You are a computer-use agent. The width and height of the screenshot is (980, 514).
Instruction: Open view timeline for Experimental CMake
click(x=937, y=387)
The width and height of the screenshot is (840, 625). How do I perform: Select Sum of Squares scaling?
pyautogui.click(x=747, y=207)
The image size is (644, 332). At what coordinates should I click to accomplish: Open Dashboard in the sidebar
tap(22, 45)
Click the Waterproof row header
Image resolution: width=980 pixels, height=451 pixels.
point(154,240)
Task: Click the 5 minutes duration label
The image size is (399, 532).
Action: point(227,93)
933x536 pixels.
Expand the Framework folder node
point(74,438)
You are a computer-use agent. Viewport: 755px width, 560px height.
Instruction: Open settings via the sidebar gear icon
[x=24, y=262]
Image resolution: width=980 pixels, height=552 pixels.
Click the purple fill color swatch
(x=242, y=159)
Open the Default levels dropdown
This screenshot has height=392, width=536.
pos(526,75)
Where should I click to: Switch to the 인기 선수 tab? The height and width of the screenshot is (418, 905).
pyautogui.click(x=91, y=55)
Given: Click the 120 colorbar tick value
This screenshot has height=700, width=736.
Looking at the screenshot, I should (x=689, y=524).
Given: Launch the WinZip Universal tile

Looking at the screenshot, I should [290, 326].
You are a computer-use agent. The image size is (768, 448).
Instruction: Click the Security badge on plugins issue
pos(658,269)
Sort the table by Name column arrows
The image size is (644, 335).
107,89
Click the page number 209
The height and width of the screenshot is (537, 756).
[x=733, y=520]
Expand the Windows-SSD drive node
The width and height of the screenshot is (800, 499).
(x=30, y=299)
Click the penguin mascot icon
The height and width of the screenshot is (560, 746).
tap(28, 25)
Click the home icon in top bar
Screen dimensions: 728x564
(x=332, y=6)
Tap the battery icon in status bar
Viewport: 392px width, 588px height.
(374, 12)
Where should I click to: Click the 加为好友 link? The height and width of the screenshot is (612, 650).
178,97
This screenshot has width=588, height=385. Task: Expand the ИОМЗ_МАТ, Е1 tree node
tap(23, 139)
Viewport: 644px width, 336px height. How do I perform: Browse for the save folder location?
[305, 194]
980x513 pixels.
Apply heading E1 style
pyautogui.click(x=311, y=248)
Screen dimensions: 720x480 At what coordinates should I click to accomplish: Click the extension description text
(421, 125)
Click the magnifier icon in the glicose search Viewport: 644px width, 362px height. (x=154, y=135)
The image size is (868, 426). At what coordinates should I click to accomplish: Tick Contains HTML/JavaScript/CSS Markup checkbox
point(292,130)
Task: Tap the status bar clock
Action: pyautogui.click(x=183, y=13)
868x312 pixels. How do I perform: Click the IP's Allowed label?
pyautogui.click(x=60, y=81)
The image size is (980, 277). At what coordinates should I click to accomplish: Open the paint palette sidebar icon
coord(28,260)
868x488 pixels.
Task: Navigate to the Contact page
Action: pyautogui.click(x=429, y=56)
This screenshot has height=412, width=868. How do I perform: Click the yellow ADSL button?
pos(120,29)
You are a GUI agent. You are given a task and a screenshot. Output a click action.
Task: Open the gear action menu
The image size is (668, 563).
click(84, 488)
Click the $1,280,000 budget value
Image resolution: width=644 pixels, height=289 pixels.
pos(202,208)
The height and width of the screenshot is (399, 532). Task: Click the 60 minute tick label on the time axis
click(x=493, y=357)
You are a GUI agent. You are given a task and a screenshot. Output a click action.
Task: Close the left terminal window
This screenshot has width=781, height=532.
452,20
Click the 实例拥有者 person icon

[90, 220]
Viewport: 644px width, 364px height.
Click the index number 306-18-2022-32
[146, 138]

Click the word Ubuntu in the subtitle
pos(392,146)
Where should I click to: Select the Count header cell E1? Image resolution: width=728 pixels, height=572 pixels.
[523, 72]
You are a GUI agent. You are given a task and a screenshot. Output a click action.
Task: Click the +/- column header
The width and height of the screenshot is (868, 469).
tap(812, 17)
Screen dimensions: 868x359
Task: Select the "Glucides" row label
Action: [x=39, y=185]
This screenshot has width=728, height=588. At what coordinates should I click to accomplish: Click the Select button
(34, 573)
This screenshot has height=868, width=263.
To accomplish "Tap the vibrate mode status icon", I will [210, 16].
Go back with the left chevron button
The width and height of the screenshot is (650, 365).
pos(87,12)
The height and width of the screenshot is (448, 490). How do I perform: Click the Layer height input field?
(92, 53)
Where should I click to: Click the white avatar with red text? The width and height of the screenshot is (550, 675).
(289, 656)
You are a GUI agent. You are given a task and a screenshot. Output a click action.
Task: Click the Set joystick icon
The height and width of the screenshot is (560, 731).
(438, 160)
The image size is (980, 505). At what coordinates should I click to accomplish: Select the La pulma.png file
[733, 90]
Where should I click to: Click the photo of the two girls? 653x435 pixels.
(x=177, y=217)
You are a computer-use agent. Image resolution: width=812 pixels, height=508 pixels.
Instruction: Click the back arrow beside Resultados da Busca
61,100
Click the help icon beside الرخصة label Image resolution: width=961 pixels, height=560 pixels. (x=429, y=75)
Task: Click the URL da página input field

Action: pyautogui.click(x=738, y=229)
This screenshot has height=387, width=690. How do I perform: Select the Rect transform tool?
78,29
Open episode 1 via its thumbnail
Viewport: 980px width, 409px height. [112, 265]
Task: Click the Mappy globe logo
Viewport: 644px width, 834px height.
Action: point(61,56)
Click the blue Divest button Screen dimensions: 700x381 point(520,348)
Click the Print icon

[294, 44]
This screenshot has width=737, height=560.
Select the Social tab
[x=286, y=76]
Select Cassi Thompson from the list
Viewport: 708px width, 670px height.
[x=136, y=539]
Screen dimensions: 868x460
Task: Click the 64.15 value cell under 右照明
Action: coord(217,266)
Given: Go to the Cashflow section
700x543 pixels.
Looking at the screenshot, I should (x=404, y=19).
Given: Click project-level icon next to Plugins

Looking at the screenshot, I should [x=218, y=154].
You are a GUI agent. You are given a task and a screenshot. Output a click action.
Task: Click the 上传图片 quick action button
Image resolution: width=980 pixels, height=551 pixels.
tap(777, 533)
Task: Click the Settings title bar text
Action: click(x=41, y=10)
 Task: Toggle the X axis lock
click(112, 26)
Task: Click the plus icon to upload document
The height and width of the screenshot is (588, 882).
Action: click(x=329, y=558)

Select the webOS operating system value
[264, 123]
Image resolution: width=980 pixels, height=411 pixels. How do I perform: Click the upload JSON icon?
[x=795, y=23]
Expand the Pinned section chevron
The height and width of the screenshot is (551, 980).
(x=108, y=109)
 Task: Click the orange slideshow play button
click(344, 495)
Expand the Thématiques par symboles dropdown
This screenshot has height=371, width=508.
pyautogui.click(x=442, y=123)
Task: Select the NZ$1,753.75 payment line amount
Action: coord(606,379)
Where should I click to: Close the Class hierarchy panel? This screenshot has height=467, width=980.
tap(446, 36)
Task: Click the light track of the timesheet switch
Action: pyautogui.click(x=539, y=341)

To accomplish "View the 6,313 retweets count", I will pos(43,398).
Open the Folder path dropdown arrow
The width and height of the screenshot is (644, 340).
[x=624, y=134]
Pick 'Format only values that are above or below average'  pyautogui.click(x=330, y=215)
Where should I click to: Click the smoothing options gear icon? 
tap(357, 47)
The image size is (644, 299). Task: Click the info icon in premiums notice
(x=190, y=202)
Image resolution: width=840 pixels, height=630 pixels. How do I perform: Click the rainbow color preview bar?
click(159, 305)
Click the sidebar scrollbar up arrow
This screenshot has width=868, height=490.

▸ What the task asks
When you answer, output all of the material exactly as it appears above.

▸ Exercise output
You are a computer-use agent. The width and height of the screenshot is (980, 514).
Instruction: Open view timeline for Experimental CMake
click(x=937, y=387)
The width and height of the screenshot is (840, 625). How do I perform: Select Sum of Squares scaling?
pyautogui.click(x=747, y=207)
The image size is (644, 332). At what coordinates should I click to accomplish: Open Dashboard in the sidebar
tap(22, 45)
Click the Waterproof row header
Image resolution: width=980 pixels, height=451 pixels.
point(154,240)
Task: Click the 5 minutes duration label
The image size is (399, 532).
Action: point(227,93)
933x536 pixels.
Expand the Framework folder node
point(74,438)
You are a computer-use agent. Viewport: 755px width, 560px height.
Instruction: Open settings via the sidebar gear icon
[x=24, y=262]
Image resolution: width=980 pixels, height=552 pixels.
Click the purple fill color swatch
(x=242, y=159)
Open the Default levels dropdown
This screenshot has height=392, width=536.
pos(526,75)
Where should I click to: Switch to the 인기 선수 tab? The height and width of the screenshot is (418, 905).
pyautogui.click(x=91, y=55)
Given: Click the 120 colorbar tick value
This screenshot has height=700, width=736.
Looking at the screenshot, I should (x=689, y=524).
Given: Launch the WinZip Universal tile

Looking at the screenshot, I should [290, 326].
You are a computer-use agent. The image size is (768, 448).
Instruction: Click the Security badge on plugins issue
pos(658,269)
Sort the table by Name column arrows
The image size is (644, 335).
107,89
Click the page number 209
The height and width of the screenshot is (537, 756).
[x=733, y=520]
Expand the Windows-SSD drive node
The width and height of the screenshot is (800, 499).
(x=30, y=299)
Click the penguin mascot icon
The height and width of the screenshot is (560, 746).
tap(28, 25)
Click the home icon in top bar
Screen dimensions: 728x564
(x=332, y=6)
Tap the battery icon in status bar
Viewport: 392px width, 588px height.
(374, 12)
Where should I click to: Click the 加为好友 link? The height and width of the screenshot is (612, 650).
178,97
This screenshot has width=588, height=385. Task: Expand the ИОМЗ_МАТ, Е1 tree node
tap(23, 139)
Viewport: 644px width, 336px height. How do I perform: Browse for the save folder location?
[305, 194]
980x513 pixels.
Apply heading E1 style
pyautogui.click(x=311, y=248)
Screen dimensions: 720x480 At what coordinates should I click to accomplish: Click the extension description text
(421, 125)
Click the magnifier icon in the glicose search Viewport: 644px width, 362px height. (x=154, y=135)
The image size is (868, 426). At what coordinates should I click to accomplish: Tick Contains HTML/JavaScript/CSS Markup checkbox
point(292,130)
Task: Tap the status bar clock
Action: pyautogui.click(x=183, y=13)
868x312 pixels. How do I perform: Click the IP's Allowed label?
pyautogui.click(x=60, y=81)
The image size is (980, 277). At what coordinates should I click to accomplish: Open the paint palette sidebar icon
coord(28,260)
868x488 pixels.
Task: Navigate to the Contact page
Action: pyautogui.click(x=429, y=56)
This screenshot has height=412, width=868. How do I perform: Click the yellow ADSL button?
pos(120,29)
You are a GUI agent. You are given a task and a screenshot. Output a click action.
Task: Open the gear action menu
The image size is (668, 563).
click(84, 488)
Click the $1,280,000 budget value
Image resolution: width=644 pixels, height=289 pixels.
pos(202,208)
The height and width of the screenshot is (399, 532). Task: Click the 60 minute tick label on the time axis
click(x=493, y=357)
You are a GUI agent. You are given a task and a screenshot. Output a click action.
Task: Close the left terminal window
This screenshot has width=781, height=532.
452,20
Click the 实例拥有者 person icon

[90, 220]
Viewport: 644px width, 364px height.
Click the index number 306-18-2022-32
[146, 138]

Click the word Ubuntu in the subtitle
pos(392,146)
Where should I click to: Select the Count header cell E1? Image resolution: width=728 pixels, height=572 pixels.
[523, 72]
You are a GUI agent. You are given a task and a screenshot. Output a click action.
Task: Click the +/- column header
The width and height of the screenshot is (868, 469).
tap(812, 17)
Screen dimensions: 868x359
Task: Select the "Glucides" row label
Action: [x=39, y=185]
This screenshot has width=728, height=588. At what coordinates should I click to accomplish: Click the Select button
(34, 573)
This screenshot has height=868, width=263.
To accomplish "Tap the vibrate mode status icon", I will [210, 16].
Go back with the left chevron button
The width and height of the screenshot is (650, 365).
pos(87,12)
The height and width of the screenshot is (448, 490). How do I perform: Click the Layer height input field?
(92, 53)
Where should I click to: Click the white avatar with red text? The width and height of the screenshot is (550, 675).
(289, 656)
You are a GUI agent. You are given a task and a screenshot. Output a click action.
Task: Click the Set joystick icon
The height and width of the screenshot is (560, 731).
(438, 160)
The image size is (980, 505). At what coordinates should I click to accomplish: Select the La pulma.png file
[733, 90]
Where should I click to: Click the photo of the two girls? 653x435 pixels.
(x=177, y=217)
You are a computer-use agent. Image resolution: width=812 pixels, height=508 pixels.
Instruction: Click the back arrow beside Resultados da Busca
61,100
Click the help icon beside الرخصة label Image resolution: width=961 pixels, height=560 pixels. (x=429, y=75)
Task: Click the URL da página input field

Action: pyautogui.click(x=738, y=229)
This screenshot has height=387, width=690. How do I perform: Select the Rect transform tool?
78,29
Open episode 1 via its thumbnail
Viewport: 980px width, 409px height. [112, 265]
Task: Click the Mappy globe logo
Viewport: 644px width, 834px height.
Action: point(61,56)
Click the blue Divest button Screen dimensions: 700x381 point(520,348)
Click the Print icon

[294, 44]
This screenshot has width=737, height=560.
Select the Social tab
[x=286, y=76]
Select Cassi Thompson from the list
Viewport: 708px width, 670px height.
[x=136, y=539]
Screen dimensions: 868x460
Task: Click the 64.15 value cell under 右照明
Action: coord(217,266)
Given: Go to the Cashflow section
700x543 pixels.
Looking at the screenshot, I should (x=404, y=19).
Given: Click project-level icon next to Plugins

Looking at the screenshot, I should [x=218, y=154].
You are a GUI agent. You are given a task and a screenshot. Output a click action.
Task: Click the 上传图片 quick action button
Image resolution: width=980 pixels, height=551 pixels.
tap(777, 533)
Task: Click the Settings title bar text
Action: click(x=41, y=10)
 Task: Toggle the X axis lock
click(112, 26)
Task: Click the plus icon to upload document
The height and width of the screenshot is (588, 882).
Action: click(x=329, y=558)

Select the webOS operating system value
[264, 123]
Image resolution: width=980 pixels, height=411 pixels. How do I perform: Click the upload JSON icon?
[x=795, y=23]
Expand the Pinned section chevron
The height and width of the screenshot is (551, 980).
(x=108, y=109)
 Task: Click the orange slideshow play button
click(344, 495)
Expand the Thématiques par symboles dropdown
This screenshot has height=371, width=508.
pyautogui.click(x=442, y=123)
Task: Select the NZ$1,753.75 payment line amount
Action: coord(606,379)
Where should I click to: Close the Class hierarchy panel? This screenshot has height=467, width=980.
tap(446, 36)
Task: Click the light track of the timesheet switch
Action: pyautogui.click(x=539, y=341)

To accomplish "View the 6,313 retweets count", I will pos(43,398).
Open the Folder path dropdown arrow
The width and height of the screenshot is (644, 340).
[x=624, y=134]
Pick 'Format only values that are above or below average'  pyautogui.click(x=330, y=215)
Where should I click to: Click the smoothing options gear icon? 
tap(357, 47)
The image size is (644, 299). Task: Click the info icon in premiums notice
(x=190, y=202)
Image resolution: width=840 pixels, height=630 pixels. How do I perform: Click the rainbow color preview bar?
click(159, 305)
Click the sidebar scrollbar up arrow
This screenshot has width=868, height=490.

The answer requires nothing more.